**Testo della pagina**
Regia di Oliver Stone vedi scheda film
https://www.youtube.com/watch?v=ELKzmZK5Dec&list=PLohYzz4btpaTuqTragj8TRYFZ2-Yhs-AR
Un toccante dramma sul più autentico significato della parola “guerra” (firmato dal quello straordinario “documentarista” della realtà che è O.Stone), Nato il 4 luglio propone la sua tagliente invettiva antimilitarista attraverso la descrizione, declinata per specifiche tappe, della vita di un giovane americano; uno qualsiasi. Uno come noi:
1° fase. Indottrinamento.

**Esercizio assegnato 1**
Elenca tutte le espressioni con cui la recensione di Nato il 4 luglio descrive il giovane protagonista del film.
**Esercizio assegnato 2**
Rispondi per favore a queste domande sulla recensione di Nato il 4 luglio:
(a) Chi firma la regia del film?
(b) Di quale parola il dramma esplora il significato più autentico?
(c) Come si chiama la prima fase della vita del giovane americano?
**Esercizio assegnato 3**
Prosegui la recensione di Nato il 4 luglio a partire dal punto in cui si interrompe.

**Materiale fornito**
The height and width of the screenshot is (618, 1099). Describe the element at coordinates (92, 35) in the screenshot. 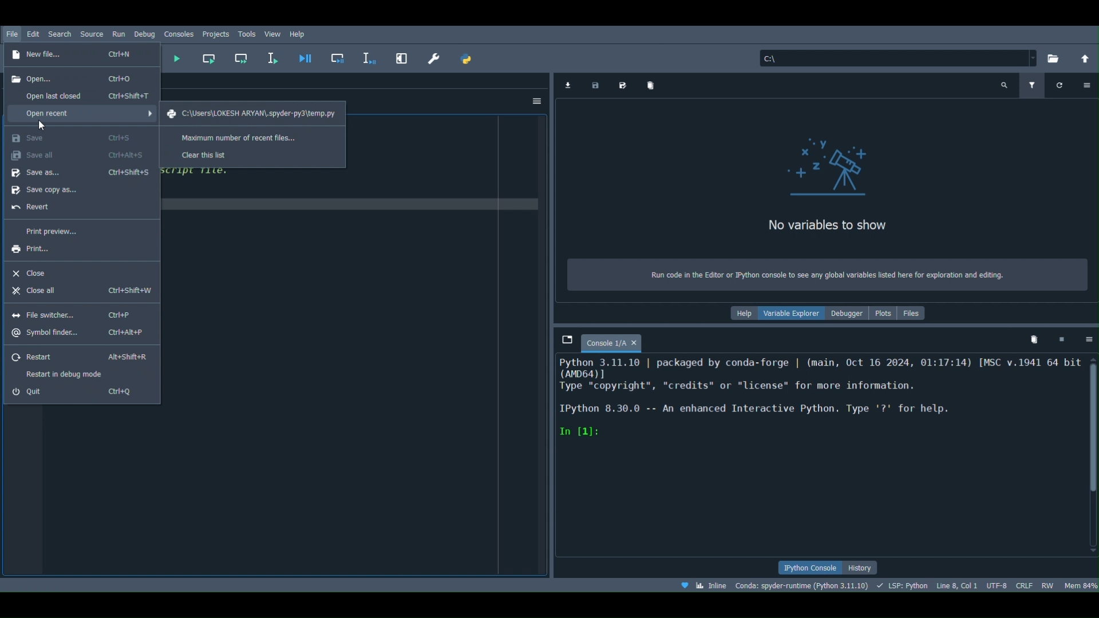

I see `Source` at that location.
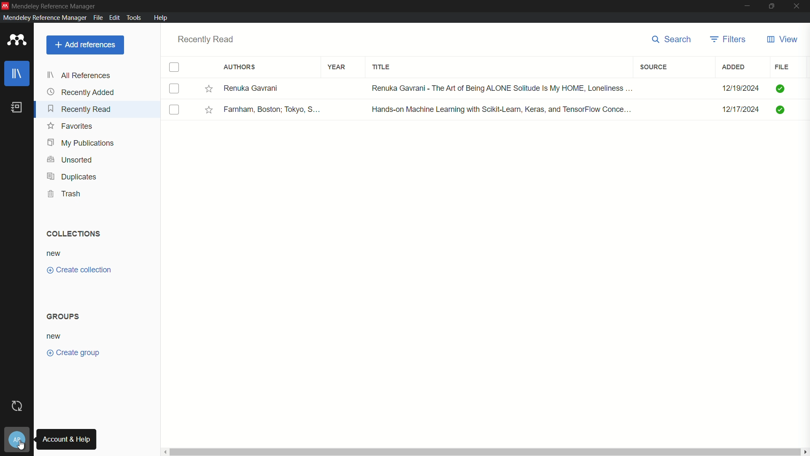 The width and height of the screenshot is (810, 456). Describe the element at coordinates (175, 88) in the screenshot. I see `(un)select` at that location.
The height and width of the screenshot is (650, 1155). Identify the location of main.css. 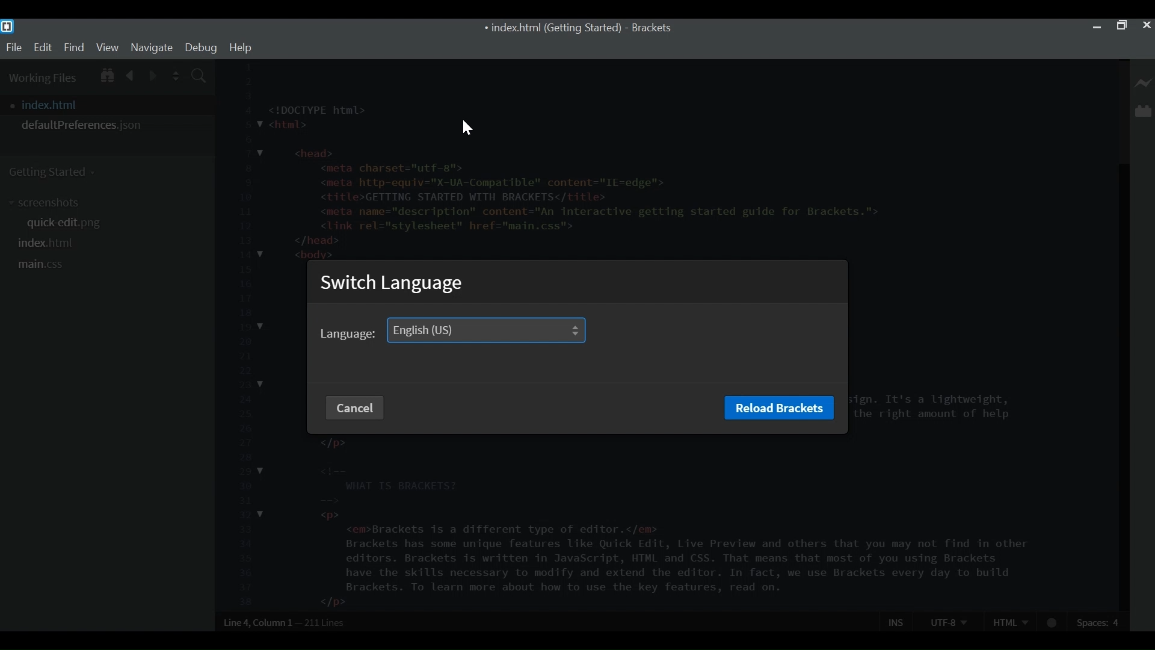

**Risposta 1**
- un giovane americano
- uno qualsiasi
- Uno come noi

**Risposta 2**
(a) Oliver Stone.
(b) La parola "guerra".
(c) Indottrinamento.

**Risposta 3**
Durante la beata e spensierata età della innocenza (infanzia prima e giovinezza poi) il giovane americano (ben più di una scommessa; una promessa, piuttosto. Una rosea ipoteca sul futuro) riceve un’educazione coerente con i vincenti valori della sua amata terra. Amore incondizionato per Dio e per la Madrepatria… e disprezzo per tutto ciò che possa in qualche modo essi mettere in ombra (sbrigativamente liquidato sotto la facile etichetta del “comunismo”). Gli insegnamenti che riceve detergono e plasmano la sua anima a immagine e somiglianza del suo paterno educatore e nulla e nessuno - neanche inquietanti presagi (la sfilata di reduci disabili vista da bambino, la sconfitta al match di lotta greco-romana, il tentennamento del padre che sa cos’è la guerra e se le sue cicatrici non si vedono è perché le ha tenute ben nascoste) - può scindere ciò che egli ha forgiato come un unico elemento (l’anima dei suoi “figli” e i sacri valori della tradizione che proliferano da secoli in quelle lande);
2° fase. Sacrificio.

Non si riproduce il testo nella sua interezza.